Tarea escrita:
Sustituya "GUI agent" por "GUI assistant" en todo el material que figura a continuación y transcríbalo sin ningún otro cambio.

● ● ● ●

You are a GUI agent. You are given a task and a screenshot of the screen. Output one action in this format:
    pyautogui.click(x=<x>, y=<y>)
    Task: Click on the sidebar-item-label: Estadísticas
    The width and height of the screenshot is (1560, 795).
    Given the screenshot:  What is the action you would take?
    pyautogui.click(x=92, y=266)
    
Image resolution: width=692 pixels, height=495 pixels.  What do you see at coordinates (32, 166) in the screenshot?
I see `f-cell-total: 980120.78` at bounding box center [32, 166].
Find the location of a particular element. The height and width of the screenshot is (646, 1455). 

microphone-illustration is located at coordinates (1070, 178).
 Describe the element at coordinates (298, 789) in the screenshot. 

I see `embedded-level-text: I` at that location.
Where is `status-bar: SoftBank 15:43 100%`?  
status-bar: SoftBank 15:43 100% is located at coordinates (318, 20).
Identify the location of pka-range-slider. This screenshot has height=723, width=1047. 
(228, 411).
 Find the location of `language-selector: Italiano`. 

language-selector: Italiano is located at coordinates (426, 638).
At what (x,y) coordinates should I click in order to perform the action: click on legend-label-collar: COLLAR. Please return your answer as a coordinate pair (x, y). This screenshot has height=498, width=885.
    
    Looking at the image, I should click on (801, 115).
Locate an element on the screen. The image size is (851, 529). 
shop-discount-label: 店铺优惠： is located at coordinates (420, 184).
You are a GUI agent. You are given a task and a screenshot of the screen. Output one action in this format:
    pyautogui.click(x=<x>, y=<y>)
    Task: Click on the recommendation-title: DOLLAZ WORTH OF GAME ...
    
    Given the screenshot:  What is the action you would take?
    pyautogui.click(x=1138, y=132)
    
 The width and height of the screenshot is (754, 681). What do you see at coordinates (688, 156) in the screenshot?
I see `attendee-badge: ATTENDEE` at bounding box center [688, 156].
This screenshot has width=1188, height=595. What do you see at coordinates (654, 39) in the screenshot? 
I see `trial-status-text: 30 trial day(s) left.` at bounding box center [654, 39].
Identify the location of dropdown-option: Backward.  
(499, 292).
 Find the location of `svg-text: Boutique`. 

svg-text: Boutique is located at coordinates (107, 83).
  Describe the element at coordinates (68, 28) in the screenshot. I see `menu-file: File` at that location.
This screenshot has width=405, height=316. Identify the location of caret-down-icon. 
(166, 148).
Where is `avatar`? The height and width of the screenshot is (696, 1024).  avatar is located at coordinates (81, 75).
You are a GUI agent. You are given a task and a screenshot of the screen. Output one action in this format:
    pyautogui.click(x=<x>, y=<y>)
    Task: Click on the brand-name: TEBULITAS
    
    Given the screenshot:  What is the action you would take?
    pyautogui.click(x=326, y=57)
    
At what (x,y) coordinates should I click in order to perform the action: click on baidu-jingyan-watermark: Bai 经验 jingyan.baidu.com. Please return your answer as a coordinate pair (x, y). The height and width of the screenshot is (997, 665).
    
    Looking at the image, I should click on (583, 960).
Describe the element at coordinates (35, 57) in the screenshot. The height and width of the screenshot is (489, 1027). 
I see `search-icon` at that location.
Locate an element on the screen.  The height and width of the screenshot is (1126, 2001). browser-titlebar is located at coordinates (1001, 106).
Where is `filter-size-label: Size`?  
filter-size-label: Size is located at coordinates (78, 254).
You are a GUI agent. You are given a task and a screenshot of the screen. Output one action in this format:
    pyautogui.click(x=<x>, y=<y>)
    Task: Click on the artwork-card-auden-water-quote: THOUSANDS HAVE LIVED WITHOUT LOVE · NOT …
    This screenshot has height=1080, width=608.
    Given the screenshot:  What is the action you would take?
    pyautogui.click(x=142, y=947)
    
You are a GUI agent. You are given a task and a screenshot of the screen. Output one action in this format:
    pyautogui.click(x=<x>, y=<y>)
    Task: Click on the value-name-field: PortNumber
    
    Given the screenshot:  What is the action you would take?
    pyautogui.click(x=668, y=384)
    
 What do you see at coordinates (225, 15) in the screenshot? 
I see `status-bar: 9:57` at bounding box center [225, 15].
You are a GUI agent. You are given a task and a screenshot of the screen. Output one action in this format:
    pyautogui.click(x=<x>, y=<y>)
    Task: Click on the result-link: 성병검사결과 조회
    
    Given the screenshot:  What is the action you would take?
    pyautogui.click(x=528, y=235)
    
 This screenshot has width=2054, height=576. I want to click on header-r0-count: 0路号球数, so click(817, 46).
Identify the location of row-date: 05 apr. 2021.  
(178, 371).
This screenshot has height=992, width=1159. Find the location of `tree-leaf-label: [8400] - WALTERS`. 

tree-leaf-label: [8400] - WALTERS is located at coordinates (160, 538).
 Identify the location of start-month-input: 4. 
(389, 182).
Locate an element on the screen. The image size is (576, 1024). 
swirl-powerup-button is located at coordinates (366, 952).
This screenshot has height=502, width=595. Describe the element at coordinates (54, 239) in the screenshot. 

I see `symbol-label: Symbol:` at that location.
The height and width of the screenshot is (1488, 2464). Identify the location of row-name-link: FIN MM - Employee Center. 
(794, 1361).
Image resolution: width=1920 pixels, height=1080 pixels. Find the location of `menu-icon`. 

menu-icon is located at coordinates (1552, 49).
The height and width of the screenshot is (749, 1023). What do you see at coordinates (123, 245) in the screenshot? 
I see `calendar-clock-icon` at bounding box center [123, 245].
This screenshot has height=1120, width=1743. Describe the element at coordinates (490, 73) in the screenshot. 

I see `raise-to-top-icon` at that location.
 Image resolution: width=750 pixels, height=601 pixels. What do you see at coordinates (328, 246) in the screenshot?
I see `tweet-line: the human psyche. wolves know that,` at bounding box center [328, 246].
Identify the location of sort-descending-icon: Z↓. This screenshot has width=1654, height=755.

● ● ● ●

Resultado de la tarea:
You are a GUI assistant. You are given a task and a screenshot of the screen. Output one action in this format:
    pyautogui.click(x=<x>, y=<y>)
    Task: Click on the sidebar-item-label: Estadísticas
    The width and height of the screenshot is (1560, 795).
    Given the screenshot:  What is the action you would take?
    pyautogui.click(x=92, y=266)
    
Image resolution: width=692 pixels, height=495 pixels.  What do you see at coordinates (32, 166) in the screenshot?
I see `f-cell-total: 980120.78` at bounding box center [32, 166].
Find the location of a particular element. The height and width of the screenshot is (646, 1455). 

microphone-illustration is located at coordinates (1070, 178).
 Describe the element at coordinates (298, 789) in the screenshot. 

I see `embedded-level-text: I` at that location.
Where is `status-bar: SoftBank 15:43 100%`?  
status-bar: SoftBank 15:43 100% is located at coordinates (318, 20).
Identify the location of pka-range-slider. This screenshot has height=723, width=1047. 
(228, 411).
 Find the location of `language-selector: Italiano`. 

language-selector: Italiano is located at coordinates (426, 638).
At what (x,y) coordinates should I click in order to perform the action: click on legend-label-collar: COLLAR. Please return your answer as a coordinate pair (x, y). This screenshot has height=498, width=885.
    
    Looking at the image, I should click on (801, 115).
Locate an element on the screen. The image size is (851, 529). 
shop-discount-label: 店铺优惠： is located at coordinates (420, 184).
You are a GUI assistant. You are given a task and a screenshot of the screen. Output one action in this format:
    pyautogui.click(x=<x>, y=<y>)
    Task: Click on the recommendation-title: DOLLAZ WORTH OF GAME ...
    
    Given the screenshot:  What is the action you would take?
    pyautogui.click(x=1138, y=132)
    
 The width and height of the screenshot is (754, 681). What do you see at coordinates (688, 156) in the screenshot?
I see `attendee-badge: ATTENDEE` at bounding box center [688, 156].
This screenshot has width=1188, height=595. What do you see at coordinates (654, 39) in the screenshot? 
I see `trial-status-text: 30 trial day(s) left.` at bounding box center [654, 39].
Identify the location of dropdown-option: Backward.  
(499, 292).
 Find the location of `svg-text: Boutique`. 

svg-text: Boutique is located at coordinates (107, 83).
  Describe the element at coordinates (68, 28) in the screenshot. I see `menu-file: File` at that location.
This screenshot has width=405, height=316. Identify the location of caret-down-icon. 
(166, 148).
Where is `avatar`? The height and width of the screenshot is (696, 1024).  avatar is located at coordinates (81, 75).
You are a GUI assistant. You are given a task and a screenshot of the screen. Output one action in this format:
    pyautogui.click(x=<x>, y=<y>)
    Task: Click on the brand-name: TEBULITAS
    
    Given the screenshot:  What is the action you would take?
    pyautogui.click(x=326, y=57)
    
At what (x,y) coordinates should I click in order to perform the action: click on baidu-jingyan-watermark: Bai 经验 jingyan.baidu.com. Please return your answer as a coordinate pair (x, y). The height and width of the screenshot is (997, 665).
    
    Looking at the image, I should click on (583, 960).
Describe the element at coordinates (35, 57) in the screenshot. The height and width of the screenshot is (489, 1027). 
I see `search-icon` at that location.
Locate an element on the screen.  The height and width of the screenshot is (1126, 2001). browser-titlebar is located at coordinates (1001, 106).
Where is `filter-size-label: Size`?  
filter-size-label: Size is located at coordinates (78, 254).
You are a GUI assistant. You are given a task and a screenshot of the screen. Output one action in this format:
    pyautogui.click(x=<x>, y=<y>)
    Task: Click on the artwork-card-auden-water-quote: THOUSANDS HAVE LIVED WITHOUT LOVE · NOT …
    This screenshot has height=1080, width=608.
    Given the screenshot:  What is the action you would take?
    pyautogui.click(x=142, y=947)
    
You are a GUI assistant. You are given a task and a screenshot of the screen. Output one action in this format:
    pyautogui.click(x=<x>, y=<y>)
    Task: Click on the value-name-field: PortNumber
    
    Given the screenshot:  What is the action you would take?
    pyautogui.click(x=668, y=384)
    
 What do you see at coordinates (225, 15) in the screenshot? 
I see `status-bar: 9:57` at bounding box center [225, 15].
You are a GUI assistant. You are given a task and a screenshot of the screen. Output one action in this format:
    pyautogui.click(x=<x>, y=<y>)
    Task: Click on the result-link: 성병검사결과 조회
    
    Given the screenshot:  What is the action you would take?
    pyautogui.click(x=528, y=235)
    
 This screenshot has width=2054, height=576. I want to click on header-r0-count: 0路号球数, so click(817, 46).
Identify the location of row-date: 05 apr. 2021.  
(178, 371).
This screenshot has height=992, width=1159. Find the location of `tree-leaf-label: [8400] - WALTERS`. 

tree-leaf-label: [8400] - WALTERS is located at coordinates (160, 538).
 Identify the location of start-month-input: 4. 
(389, 182).
Locate an element on the screen. The image size is (576, 1024). 
swirl-powerup-button is located at coordinates (366, 952).
This screenshot has height=502, width=595. Describe the element at coordinates (54, 239) in the screenshot. 

I see `symbol-label: Symbol:` at that location.
The height and width of the screenshot is (1488, 2464). Identify the location of row-name-link: FIN MM - Employee Center. 
(794, 1361).
Image resolution: width=1920 pixels, height=1080 pixels. Find the location of `menu-icon`. 

menu-icon is located at coordinates (1552, 49).
The height and width of the screenshot is (749, 1023). What do you see at coordinates (123, 245) in the screenshot? 
I see `calendar-clock-icon` at bounding box center [123, 245].
This screenshot has height=1120, width=1743. Describe the element at coordinates (490, 73) in the screenshot. 

I see `raise-to-top-icon` at that location.
 Image resolution: width=750 pixels, height=601 pixels. What do you see at coordinates (328, 246) in the screenshot?
I see `tweet-line: the human psyche. wolves know that,` at bounding box center [328, 246].
Identify the location of sort-descending-icon: Z↓. This screenshot has width=1654, height=755.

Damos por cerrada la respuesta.